■ DOCUMENT TEXT
◇ ◇ ◇ ◇
Do you mean scipy.interpolate?
Later on, we can specialize the `griddata` function to perform better in low dimensions (ndim=2, 3) and add more interpolation methods there; for example natural neighbors, interpolating splines, etc. In ndim > 3, the `griddata` is however already feature-equivalent to Octave and MATLAB.
Comments?
I'm not a computational geometry expert, but I expect the 2-D performance or scikits.delaunay takes advantage of a special algorithm for that case (I recall googling for that back when). Perhaps it can be adapted to the higher dimension case or adapted for searching. Just random thoughts here, I have no actual experience with these sorts of problems. I certainly support getting added interpolation functionality into scipy and barycentric interpolation has the advantage of not introducing weird artifacts. I like it for drawing contours also. Chuck
Sun, 25 Jul 2010 10:45:23 -0600, Charles R Harris wrote:
Do you mean scipy.interpolate?
◇ ◇ ◇ ◇
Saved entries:
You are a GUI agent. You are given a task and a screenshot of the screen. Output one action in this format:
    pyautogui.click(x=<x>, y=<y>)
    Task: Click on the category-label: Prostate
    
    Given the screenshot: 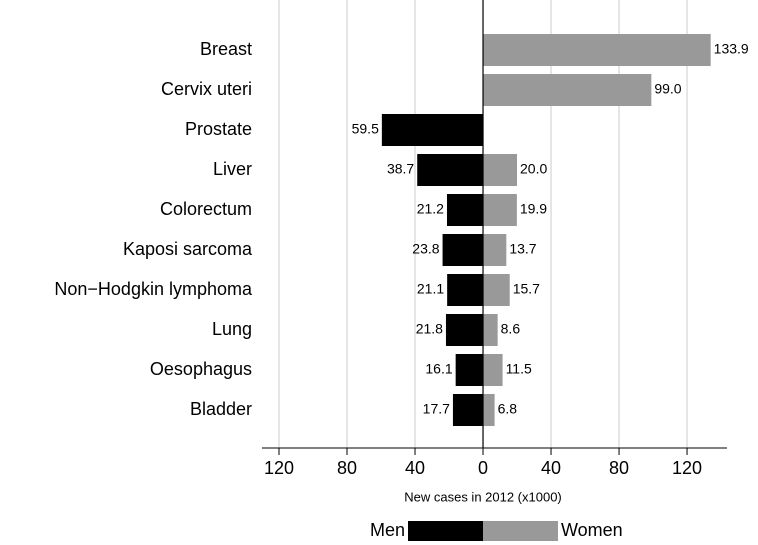 What is the action you would take?
    pyautogui.click(x=218, y=129)
    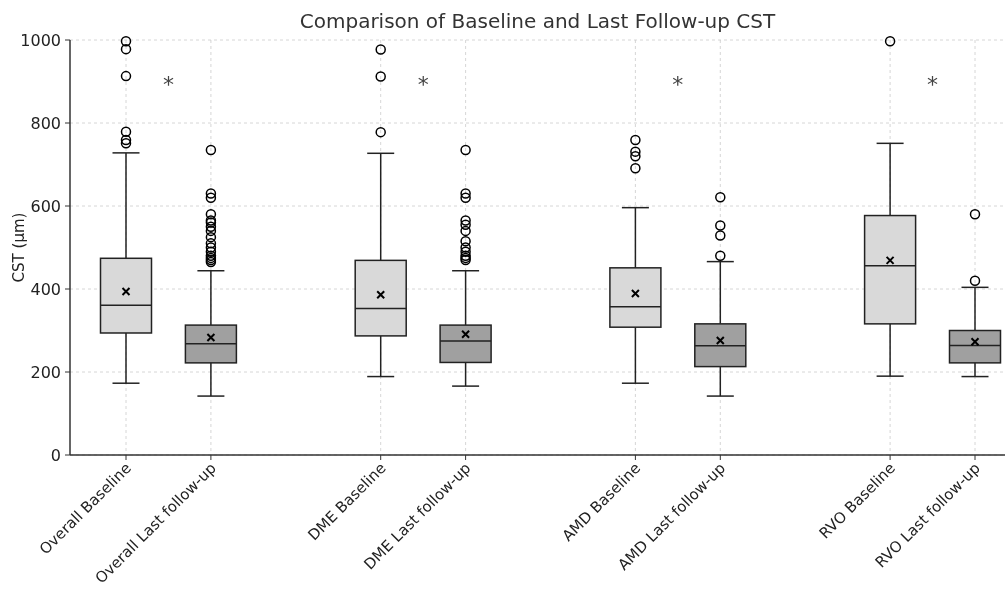 This screenshot has width=1007, height=600. I want to click on y-tick-label: 200, so click(46, 372).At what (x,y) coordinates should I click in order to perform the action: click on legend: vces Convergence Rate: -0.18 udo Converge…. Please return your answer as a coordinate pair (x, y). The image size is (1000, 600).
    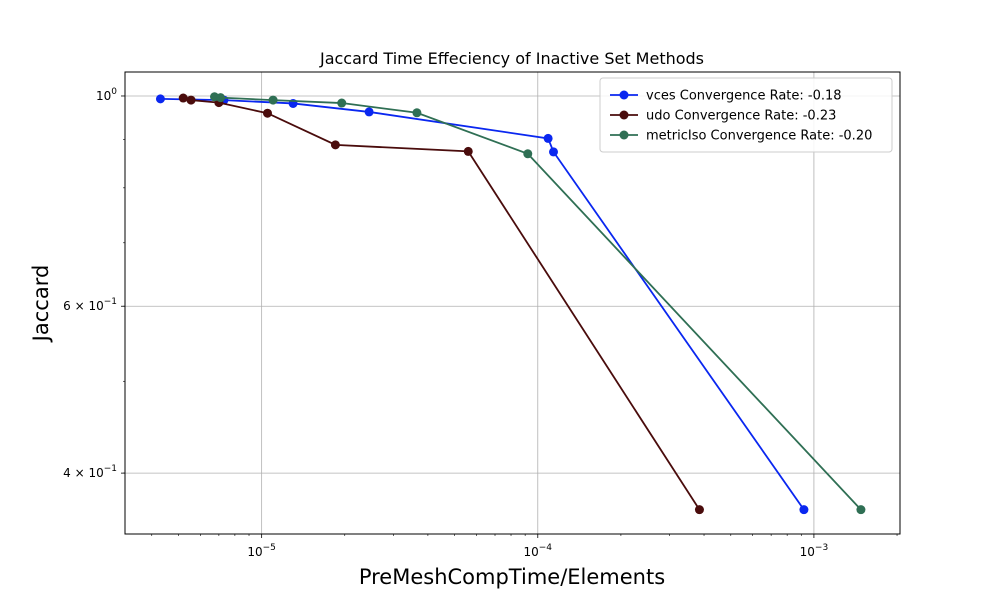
◇ ◇ ◇ ◇
■ ASSIGNED TASK A
In the interpolation thread, which two programs is `griddata` already feature-equivalent to when ndim > 3?
■ ASSIGNED TASK B
From the interpolation thread, extract the passage starting at "Later on, we" and ending at "Octave and MATLAB.".
■ ASSIGNED TASK C
Render this sentence from the interpolation thread in Spanish: "In ndim > 3, the `griddata` is however already feature-equivalent to Octave and MATLAB."

■ ANSWER SPACE A
Octave and MATLAB.

■ ANSWER SPACE B
Later on, we can specialize the `griddata` function to perform better in low dimensions (ndim=2, 3) and add more interpolation methods there; for example natural neighbors, interpolating splines, etc. In ndim > 3, the `griddata` is however already feature-equivalent to Octave and MATLAB.

■ ANSWER SPACE C
En ndim > 3, sin embargo, `griddata` ya es equivalente en funcionalidades a Octave y MATLAB.